[WORK REQUEST A] Using the post on Fotolia's image count, explain why many people suspected that the pre-V2 front-page figure was artificially high.
[WORK REQUEST B] According to the post on Fotolia's image count, how much did Fotolia initially pay for each accepted photo?

[GIVEN TEXT Boundary: Start]

04 Jul 2007 Controversy with the Image Count at Fotolia
The number of images that Fotolia reports on the front page of their website has been the subject of much debate and accusation. Since the Fotolia V2 upgrade the figure has dropped significantly, further fueling the debate. I’ve put together in this post all parts of the puzzle. The details of the debate, the indisputable facts, and the official Fotolia response.
Prior to V2, the Fotolia front page showed more than 3.3 million images in their online library. Many speculated that this figure was artificially high. They couldn’t understand how Fotolia could have more images than the market giants iStockphoto and ShutterStock. Simple research turned up evidence that supported the suspicions. The top selling images at Fotolia had lower sales than the those at other microstock websites. Also, common search terms returned far fewer results at Fotolia in comparison.
Fotolia started accepting contributions in November 2005. They initially incentivised contributions by paying $0.20 for each accepted photo. They overtook iStockphoto and ShutterStock in total image figures in July 2006, being the first to pass the 1 million milestone.
Searches for popular keywords at Fotolia (V1) did indeed return significantly lower numbers of photos than their competitors. However, search terms that were not so popular resulted in less distinctive results.

[GIVEN TEXT Boundary: End]
[INFORMATION PROVIDED Boundary: Start]

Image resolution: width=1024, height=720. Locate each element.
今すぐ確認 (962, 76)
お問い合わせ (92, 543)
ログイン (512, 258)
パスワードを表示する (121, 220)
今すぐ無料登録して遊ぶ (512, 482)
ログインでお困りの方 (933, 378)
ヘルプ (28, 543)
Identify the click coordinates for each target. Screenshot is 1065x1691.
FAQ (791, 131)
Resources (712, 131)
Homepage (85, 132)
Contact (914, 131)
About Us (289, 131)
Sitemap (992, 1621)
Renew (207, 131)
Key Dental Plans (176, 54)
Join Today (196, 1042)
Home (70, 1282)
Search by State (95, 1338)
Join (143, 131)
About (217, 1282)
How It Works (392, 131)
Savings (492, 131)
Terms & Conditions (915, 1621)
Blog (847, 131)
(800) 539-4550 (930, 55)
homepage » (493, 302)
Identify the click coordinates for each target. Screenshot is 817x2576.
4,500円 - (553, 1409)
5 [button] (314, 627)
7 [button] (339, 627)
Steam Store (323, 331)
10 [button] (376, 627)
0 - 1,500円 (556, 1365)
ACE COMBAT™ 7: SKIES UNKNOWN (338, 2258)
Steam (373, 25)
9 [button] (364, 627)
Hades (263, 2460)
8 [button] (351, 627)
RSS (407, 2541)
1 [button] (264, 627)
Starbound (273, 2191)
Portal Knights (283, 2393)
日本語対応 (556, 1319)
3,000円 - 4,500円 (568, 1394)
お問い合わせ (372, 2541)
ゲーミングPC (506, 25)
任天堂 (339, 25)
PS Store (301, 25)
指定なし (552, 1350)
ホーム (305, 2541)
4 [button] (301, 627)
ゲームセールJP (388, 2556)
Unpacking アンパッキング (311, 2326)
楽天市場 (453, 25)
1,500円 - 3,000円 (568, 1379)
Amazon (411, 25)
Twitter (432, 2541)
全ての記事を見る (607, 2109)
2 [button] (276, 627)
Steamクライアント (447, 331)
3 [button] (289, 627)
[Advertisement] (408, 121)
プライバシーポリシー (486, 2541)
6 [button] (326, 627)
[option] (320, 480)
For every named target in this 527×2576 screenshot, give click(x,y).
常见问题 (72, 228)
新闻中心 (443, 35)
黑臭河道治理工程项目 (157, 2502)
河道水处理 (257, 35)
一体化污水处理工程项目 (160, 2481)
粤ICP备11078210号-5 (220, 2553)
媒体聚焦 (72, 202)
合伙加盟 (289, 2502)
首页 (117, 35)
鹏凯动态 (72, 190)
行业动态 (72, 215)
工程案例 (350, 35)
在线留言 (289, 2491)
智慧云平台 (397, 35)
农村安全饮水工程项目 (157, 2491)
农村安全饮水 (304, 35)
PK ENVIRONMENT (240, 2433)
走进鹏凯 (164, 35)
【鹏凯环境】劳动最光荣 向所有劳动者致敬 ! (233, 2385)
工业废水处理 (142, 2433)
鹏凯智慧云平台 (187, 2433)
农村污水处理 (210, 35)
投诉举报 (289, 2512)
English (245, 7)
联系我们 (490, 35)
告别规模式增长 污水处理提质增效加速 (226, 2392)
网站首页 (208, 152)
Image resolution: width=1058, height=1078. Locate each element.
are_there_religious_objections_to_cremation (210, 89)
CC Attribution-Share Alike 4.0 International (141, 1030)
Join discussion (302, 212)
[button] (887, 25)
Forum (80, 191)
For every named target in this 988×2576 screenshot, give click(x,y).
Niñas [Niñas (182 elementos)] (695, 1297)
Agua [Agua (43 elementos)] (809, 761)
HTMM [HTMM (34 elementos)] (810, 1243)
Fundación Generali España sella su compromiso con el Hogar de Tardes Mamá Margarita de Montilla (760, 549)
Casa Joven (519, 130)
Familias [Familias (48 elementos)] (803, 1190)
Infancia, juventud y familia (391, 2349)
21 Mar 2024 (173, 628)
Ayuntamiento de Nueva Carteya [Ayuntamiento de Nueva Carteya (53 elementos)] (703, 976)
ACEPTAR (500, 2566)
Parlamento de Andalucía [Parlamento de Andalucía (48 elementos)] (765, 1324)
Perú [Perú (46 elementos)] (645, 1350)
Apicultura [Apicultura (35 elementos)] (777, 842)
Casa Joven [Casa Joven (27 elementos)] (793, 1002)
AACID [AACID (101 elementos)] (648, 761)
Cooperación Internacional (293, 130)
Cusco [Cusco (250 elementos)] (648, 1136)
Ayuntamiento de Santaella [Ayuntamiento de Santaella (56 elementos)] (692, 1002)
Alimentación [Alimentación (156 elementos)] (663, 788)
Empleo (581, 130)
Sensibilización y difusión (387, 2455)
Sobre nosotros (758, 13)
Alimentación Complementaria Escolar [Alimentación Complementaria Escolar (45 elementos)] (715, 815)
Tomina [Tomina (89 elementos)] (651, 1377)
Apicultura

[INFORMATION PROVIDED Boundary: End]

[TASK OUTPUT A] They couldn't understand how Fotolia could have more images than the market giants iStockphoto and ShutterStock. Research then supported the suspicion. Fotolia's top-selling images had lower sales than those at other microstock sites, and common search terms returned far fewer results there.

[TASK OUTPUT B] $0.20 per accepted photo.